====== EXTRAIT DU TEXTE ======

Vu les articles L. 1251-36 du code du travail, dans sa rédaction antérieure à la loi n° 2015-994 du 17 août 2015, et L. 1251-37 du même code, dans sa rédaction antérieure à la loi n° 2016-1088 du 8 août 2016 :

7. Les dispositions de l'article L. 1251-40 du code du travail, dans sa rédaction antérieure à l'ordonnance n° 2017-1387 du 22 septembre 2017, qui sanctionnent l'inobservation par l'entreprise utilisatrice des dispositions des articles L. 1251-5 à L. 1251-7, L. 1251-10 à L. 1251-12, L. 1251-30 et L. 1251-35 du même code, n'excluent pas la possibilité pour le salarié d'agir contre l'entreprise de travail temporaire lorsque les conditions à défaut desquelles toute opération de prêt de main-d'oeuvre est interdite n'ont pas été respectées.

8. Par ailleurs, il résulte des articles L. 1251-36 et L. 1251-37 du code du travail précités que l'entreprise de travail temporaire ne peut conclure avec un même salarié sur le même poste de travail, des contrats de missions successifs qu'à la condition que chaque contrat en cause soit conclu pour l'un des motifs limitativement énumérés par le second de ces textes, au nombre desquels ne figure pas l'accroissement temporaire d'activité.

9. Pour débouter le salarié de ses demandes tendant à faire prononcer la requalification de ses contrats de mission en contrat à durée indéterminée, à dire qu'il avait fait l'objet d'un licenciement dépourvu de cause réelle et sérieuse et à condamner l'entreprise de travail temporaire à lui régler diverses sommes à titre d'indemnités de rupture et de dommages-intérêts pour licenciement dépourvu de cause réelle et sérieuse, l'arrêt retient qu'il n'est pas utilement contredit que l'entreprise de travail temporaire n'a pas systématiquement respecté le délai de carence prévu par l'article L. 1251-36 du code du travail notamment pour les missions du 23 mai au 31 mai 2012 et du 4 juin au 31 août 2012.

====== CONTENU DES DONNÉES ======

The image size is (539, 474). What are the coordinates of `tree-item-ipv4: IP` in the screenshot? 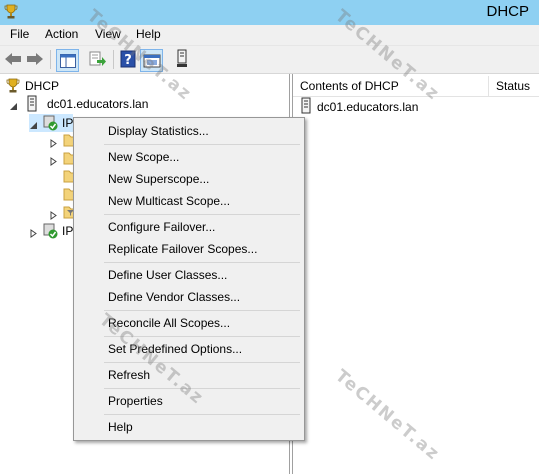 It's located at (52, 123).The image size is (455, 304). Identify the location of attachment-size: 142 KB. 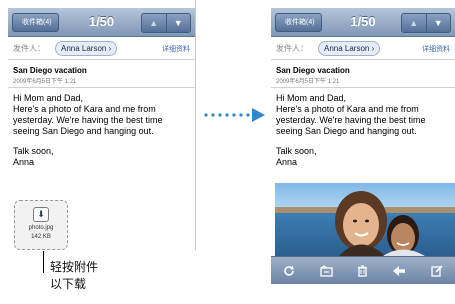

======

CONSIGNES ::
a – D'après l'extrait de décision sur le travail temporaire, quel motif ne figure pas parmi ceux qui autorisent des contrats de mission successifs avec un même salarié sur le même poste ?
b – Reprenez l'extrait de décision sur le travail temporaire juste après sa dernière phrase.

RÉPONSES FOURNIES ::
a – L'accroissement temporaire d'activité.

b –
10. Il énonce que, cependant, si effectivement le salarié a la possibilité de solliciter la requalification du contrat de mission temporaire en un contrat de travail à durée indéterminée en cas de non-respect du délai de carence par l'entreprise de travail temporaire, c'est à la condition que le nombre important de missions sans interruption ou espacées de très courts intermèdes, révèle l'existence d'un emploi durable. Il retient qu'il n'est pas établi que l'entreprise de travail temporaire a agi de concert avec l'entreprise utilisatrice pour contourner l'interdiction faite à cette dernière de recourir au travail temporaire pour pourvoir durablement un emploi lié à son activité normale et permanente.

11. En statuant ainsi, alors qu'elle avait constaté que l'entreprise de travail temporaire n'avait pas respecté le délai de carence prévu par l'article L. 1251-36 du code du travail, entre les contrats de missions du 23 mai au 31 mai 2012 et du 4 juin au 31 août 2012, ce dont il résultait qu'elle avait failli aux obligations qui lui étaient propres, la cour d'appel, qui n'a pas tiré les conséquences légales de ses propres constatations, a violé les textes susvisés.

Portée et conséquences de la cassation

12. La cassation prononcée sur le moyen n'atteint pas le chef de dispositif de l'arrêt ayant débouté le salarié de ses demandes tendant à la requalification des contrats de mission en un contrat de travail à durée indéterminée à l'égard de l'entreprise utilisatrice et à la condamnation de cette dernière à lui payer diverses sommes à ce titre, non critiqué par le moyen.

Demande de mise hors de cause

13. En application de l'article 625 du code de procédure civile, il y a lieu de mettre hors de cause la société EJ Picardie, dont la présence n'est pas nécessaire devant la cour d'appel de renvoi.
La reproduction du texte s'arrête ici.